* [Provided data]
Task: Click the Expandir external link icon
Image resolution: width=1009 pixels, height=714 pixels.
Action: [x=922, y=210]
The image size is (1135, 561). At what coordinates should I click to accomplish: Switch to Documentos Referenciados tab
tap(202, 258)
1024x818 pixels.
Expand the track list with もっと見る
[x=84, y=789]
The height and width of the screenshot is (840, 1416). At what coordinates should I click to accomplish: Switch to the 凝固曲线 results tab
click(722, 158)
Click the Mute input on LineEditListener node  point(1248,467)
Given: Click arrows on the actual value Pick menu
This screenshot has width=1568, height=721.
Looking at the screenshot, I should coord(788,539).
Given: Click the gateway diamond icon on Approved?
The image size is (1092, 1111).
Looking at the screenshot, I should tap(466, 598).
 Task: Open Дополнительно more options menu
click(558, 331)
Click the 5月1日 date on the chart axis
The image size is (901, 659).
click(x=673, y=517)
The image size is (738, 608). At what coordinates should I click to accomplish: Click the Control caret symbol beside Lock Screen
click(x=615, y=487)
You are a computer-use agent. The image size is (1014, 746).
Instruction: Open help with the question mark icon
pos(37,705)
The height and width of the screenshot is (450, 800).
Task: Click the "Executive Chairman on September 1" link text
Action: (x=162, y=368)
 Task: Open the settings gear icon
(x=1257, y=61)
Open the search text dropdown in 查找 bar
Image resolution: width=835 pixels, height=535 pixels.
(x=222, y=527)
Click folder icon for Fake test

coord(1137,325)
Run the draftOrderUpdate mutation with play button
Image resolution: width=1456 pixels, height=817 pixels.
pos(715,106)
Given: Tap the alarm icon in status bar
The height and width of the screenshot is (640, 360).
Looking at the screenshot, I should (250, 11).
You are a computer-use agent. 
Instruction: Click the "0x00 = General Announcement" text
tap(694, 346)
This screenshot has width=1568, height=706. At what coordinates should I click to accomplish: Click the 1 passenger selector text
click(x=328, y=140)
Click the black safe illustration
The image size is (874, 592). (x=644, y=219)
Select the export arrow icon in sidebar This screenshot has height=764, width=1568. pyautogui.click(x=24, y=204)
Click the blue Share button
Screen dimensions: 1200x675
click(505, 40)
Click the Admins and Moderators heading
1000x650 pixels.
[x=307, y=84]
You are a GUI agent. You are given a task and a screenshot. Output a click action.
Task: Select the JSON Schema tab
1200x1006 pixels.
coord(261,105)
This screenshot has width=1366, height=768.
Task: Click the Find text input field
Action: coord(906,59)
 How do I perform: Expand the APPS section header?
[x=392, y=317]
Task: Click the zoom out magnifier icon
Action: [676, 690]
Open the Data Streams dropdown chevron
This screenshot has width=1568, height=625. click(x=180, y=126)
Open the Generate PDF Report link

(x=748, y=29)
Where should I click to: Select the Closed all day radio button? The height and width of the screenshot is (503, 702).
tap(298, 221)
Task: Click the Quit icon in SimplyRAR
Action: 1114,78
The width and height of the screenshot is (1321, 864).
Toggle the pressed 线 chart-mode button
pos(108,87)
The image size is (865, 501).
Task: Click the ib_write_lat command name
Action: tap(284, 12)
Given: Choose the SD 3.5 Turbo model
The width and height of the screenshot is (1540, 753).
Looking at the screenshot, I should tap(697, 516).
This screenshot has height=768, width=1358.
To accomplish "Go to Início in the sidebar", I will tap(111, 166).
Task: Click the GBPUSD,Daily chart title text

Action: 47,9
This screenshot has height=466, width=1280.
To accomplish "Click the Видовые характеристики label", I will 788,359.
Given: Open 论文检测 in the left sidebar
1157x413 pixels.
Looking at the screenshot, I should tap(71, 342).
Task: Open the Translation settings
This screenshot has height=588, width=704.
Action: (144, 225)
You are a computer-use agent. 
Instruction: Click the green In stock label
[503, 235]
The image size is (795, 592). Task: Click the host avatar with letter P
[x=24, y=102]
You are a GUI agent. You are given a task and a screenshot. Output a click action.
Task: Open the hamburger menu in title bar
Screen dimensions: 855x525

* [Assigned task]
Everything from the first line of the entries above through the line with "Click the Mute" is to be reproduced exactly, and nothing else.

* [Problem solution]
Task: Click the Expandir external link icon
Image resolution: width=1009 pixels, height=714 pixels.
Action: [x=922, y=210]
The image size is (1135, 561). At what coordinates should I click to accomplish: Switch to Documentos Referenciados tab
tap(202, 258)
1024x818 pixels.
Expand the track list with もっと見る
[x=84, y=789]
The height and width of the screenshot is (840, 1416). At what coordinates should I click to accomplish: Switch to the 凝固曲线 results tab
click(722, 158)
Click the Mute input on LineEditListener node  point(1248,467)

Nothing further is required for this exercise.